- **What you will do**
Copy out every line in the entries below that includes "magnifier".

[[ Given data open ]]

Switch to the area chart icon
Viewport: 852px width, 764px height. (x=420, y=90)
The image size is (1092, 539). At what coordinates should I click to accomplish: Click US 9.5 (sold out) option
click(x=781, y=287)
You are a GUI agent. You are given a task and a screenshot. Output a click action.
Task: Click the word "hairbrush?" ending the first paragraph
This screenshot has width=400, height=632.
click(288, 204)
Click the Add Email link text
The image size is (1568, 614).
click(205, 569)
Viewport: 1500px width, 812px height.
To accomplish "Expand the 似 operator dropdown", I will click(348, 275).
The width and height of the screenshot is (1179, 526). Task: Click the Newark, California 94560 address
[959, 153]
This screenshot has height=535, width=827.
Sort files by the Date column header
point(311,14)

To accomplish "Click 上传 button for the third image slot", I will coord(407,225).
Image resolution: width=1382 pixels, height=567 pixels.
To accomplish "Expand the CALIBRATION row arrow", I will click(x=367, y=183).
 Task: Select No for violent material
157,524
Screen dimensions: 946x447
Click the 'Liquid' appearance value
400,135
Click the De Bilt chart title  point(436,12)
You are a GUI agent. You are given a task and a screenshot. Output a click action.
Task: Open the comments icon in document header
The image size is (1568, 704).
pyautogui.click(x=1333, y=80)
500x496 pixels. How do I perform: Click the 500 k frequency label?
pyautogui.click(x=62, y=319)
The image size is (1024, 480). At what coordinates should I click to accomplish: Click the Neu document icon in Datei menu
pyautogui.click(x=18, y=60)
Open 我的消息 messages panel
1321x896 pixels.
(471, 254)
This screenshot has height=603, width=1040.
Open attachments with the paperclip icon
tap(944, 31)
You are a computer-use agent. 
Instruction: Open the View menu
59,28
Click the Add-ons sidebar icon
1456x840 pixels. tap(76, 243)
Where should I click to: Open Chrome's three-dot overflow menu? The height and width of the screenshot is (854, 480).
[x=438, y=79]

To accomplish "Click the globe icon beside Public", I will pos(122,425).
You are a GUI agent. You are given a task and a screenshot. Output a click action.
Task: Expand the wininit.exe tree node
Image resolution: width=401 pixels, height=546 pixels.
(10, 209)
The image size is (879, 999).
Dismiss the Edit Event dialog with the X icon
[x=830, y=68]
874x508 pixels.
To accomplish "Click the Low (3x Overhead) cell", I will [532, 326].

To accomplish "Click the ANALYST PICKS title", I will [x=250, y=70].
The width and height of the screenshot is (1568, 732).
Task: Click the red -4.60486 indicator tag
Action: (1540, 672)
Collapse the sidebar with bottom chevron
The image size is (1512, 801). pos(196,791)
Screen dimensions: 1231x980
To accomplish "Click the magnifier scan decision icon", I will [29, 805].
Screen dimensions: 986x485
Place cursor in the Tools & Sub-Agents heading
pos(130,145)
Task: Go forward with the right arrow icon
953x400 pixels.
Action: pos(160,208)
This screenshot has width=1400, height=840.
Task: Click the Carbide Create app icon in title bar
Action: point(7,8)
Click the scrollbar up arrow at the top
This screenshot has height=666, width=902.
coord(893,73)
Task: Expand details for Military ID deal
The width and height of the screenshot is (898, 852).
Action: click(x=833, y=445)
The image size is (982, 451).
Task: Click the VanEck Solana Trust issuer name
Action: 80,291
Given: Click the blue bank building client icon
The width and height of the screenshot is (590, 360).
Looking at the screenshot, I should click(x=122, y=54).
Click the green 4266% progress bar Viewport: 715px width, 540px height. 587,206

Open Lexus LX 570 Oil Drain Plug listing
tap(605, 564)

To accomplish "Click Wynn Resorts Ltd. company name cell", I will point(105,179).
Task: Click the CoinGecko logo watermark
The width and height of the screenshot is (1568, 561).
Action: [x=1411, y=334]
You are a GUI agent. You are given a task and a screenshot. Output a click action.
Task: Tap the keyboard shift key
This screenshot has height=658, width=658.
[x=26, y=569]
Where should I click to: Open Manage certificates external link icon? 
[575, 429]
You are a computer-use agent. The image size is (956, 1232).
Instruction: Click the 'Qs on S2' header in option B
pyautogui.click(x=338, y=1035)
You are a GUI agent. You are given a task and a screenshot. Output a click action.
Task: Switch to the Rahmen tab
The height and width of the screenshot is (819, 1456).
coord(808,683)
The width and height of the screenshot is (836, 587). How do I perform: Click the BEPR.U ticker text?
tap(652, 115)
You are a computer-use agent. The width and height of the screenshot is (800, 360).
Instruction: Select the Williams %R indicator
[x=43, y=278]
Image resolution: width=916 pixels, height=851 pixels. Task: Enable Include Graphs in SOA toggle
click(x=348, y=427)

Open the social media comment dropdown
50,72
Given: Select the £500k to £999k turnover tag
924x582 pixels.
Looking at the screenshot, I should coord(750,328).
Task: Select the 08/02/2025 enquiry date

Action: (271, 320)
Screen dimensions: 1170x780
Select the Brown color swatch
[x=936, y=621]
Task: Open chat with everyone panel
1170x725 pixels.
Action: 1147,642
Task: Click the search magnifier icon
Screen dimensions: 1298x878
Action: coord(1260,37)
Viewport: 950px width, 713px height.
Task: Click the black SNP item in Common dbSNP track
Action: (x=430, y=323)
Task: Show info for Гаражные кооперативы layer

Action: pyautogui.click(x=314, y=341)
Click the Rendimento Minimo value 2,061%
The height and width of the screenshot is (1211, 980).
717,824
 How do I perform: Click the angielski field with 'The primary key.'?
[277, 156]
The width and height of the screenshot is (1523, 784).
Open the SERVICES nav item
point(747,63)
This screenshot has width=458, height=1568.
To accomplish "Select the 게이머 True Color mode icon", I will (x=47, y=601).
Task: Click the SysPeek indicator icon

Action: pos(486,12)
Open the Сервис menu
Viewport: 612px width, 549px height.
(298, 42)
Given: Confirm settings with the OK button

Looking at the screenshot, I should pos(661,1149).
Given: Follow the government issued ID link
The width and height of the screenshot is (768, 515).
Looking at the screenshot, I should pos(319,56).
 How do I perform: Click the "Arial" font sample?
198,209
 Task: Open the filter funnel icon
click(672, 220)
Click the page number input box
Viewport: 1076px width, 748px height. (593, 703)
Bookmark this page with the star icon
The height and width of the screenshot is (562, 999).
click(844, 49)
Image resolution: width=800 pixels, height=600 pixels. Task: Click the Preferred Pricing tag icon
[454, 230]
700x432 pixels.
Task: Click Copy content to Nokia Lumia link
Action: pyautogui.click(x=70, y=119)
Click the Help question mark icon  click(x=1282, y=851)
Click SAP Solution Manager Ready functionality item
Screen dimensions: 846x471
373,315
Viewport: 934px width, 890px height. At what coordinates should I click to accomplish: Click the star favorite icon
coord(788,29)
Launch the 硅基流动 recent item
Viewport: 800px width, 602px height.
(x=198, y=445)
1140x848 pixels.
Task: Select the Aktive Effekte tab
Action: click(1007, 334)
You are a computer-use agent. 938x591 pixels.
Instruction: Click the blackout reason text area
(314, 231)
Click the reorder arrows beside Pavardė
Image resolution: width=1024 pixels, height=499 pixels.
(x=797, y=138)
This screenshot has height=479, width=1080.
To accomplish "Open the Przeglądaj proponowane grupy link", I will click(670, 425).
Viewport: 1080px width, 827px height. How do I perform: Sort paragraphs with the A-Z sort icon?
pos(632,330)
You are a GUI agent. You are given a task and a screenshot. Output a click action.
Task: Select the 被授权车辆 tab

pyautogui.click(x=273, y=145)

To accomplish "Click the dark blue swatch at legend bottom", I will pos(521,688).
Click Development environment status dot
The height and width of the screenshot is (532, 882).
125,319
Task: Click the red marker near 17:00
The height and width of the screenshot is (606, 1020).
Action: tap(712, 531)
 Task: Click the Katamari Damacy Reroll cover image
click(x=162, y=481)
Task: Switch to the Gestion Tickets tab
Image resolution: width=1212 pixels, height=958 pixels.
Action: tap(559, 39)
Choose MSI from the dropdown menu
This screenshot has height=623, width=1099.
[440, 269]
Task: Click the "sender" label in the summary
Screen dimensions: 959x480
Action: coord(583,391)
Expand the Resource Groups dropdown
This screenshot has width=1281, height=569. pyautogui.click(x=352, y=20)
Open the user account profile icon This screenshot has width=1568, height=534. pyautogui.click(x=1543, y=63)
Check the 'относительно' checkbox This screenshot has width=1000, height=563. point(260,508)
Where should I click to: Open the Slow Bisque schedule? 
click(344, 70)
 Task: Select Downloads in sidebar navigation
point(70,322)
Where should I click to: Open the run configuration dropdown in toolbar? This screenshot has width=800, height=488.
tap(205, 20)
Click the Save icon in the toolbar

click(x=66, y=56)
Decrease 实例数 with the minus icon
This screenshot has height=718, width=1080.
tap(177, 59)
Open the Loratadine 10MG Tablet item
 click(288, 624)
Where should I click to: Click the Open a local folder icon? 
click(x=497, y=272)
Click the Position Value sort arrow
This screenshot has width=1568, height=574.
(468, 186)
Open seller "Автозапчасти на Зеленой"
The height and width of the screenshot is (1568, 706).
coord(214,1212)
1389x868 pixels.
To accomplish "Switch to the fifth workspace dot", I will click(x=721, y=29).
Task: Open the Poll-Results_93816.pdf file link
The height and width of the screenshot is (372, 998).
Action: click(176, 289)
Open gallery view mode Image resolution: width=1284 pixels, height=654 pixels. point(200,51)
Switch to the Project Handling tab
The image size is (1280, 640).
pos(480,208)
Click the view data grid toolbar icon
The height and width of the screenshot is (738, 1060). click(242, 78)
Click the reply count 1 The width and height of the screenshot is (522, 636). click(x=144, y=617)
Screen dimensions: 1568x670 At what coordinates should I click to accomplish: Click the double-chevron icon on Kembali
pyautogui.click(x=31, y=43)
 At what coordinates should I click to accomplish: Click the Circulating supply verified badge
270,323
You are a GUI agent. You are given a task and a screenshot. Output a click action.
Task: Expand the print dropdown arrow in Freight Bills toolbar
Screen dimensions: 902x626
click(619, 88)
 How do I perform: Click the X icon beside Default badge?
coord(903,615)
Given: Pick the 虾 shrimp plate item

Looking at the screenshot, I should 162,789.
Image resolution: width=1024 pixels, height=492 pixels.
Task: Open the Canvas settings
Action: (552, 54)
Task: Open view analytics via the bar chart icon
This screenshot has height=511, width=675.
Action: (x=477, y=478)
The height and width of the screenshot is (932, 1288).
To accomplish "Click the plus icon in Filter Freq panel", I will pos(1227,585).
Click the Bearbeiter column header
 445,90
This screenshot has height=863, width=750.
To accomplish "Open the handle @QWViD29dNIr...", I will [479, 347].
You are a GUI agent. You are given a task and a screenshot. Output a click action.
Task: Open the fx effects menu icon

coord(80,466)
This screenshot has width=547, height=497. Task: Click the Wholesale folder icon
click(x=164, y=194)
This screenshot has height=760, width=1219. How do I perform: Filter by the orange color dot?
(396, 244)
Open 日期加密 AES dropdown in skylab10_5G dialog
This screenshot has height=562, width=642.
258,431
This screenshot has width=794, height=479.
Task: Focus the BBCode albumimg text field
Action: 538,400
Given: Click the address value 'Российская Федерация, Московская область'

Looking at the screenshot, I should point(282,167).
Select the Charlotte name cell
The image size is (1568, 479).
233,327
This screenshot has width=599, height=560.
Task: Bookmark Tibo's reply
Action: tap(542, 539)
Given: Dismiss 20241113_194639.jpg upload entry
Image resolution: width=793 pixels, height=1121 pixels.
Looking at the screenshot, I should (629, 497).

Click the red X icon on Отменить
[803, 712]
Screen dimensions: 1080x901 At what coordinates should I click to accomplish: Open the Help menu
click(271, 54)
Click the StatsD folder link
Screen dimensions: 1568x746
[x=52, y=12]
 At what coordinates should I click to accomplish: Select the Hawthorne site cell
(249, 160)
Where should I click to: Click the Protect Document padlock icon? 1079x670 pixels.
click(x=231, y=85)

[[ Given data closed ]]

- **Task result**
To accomplish "Click the magnifier scan decision icon", I will [29, 805].
Task: Click the search magnifier icon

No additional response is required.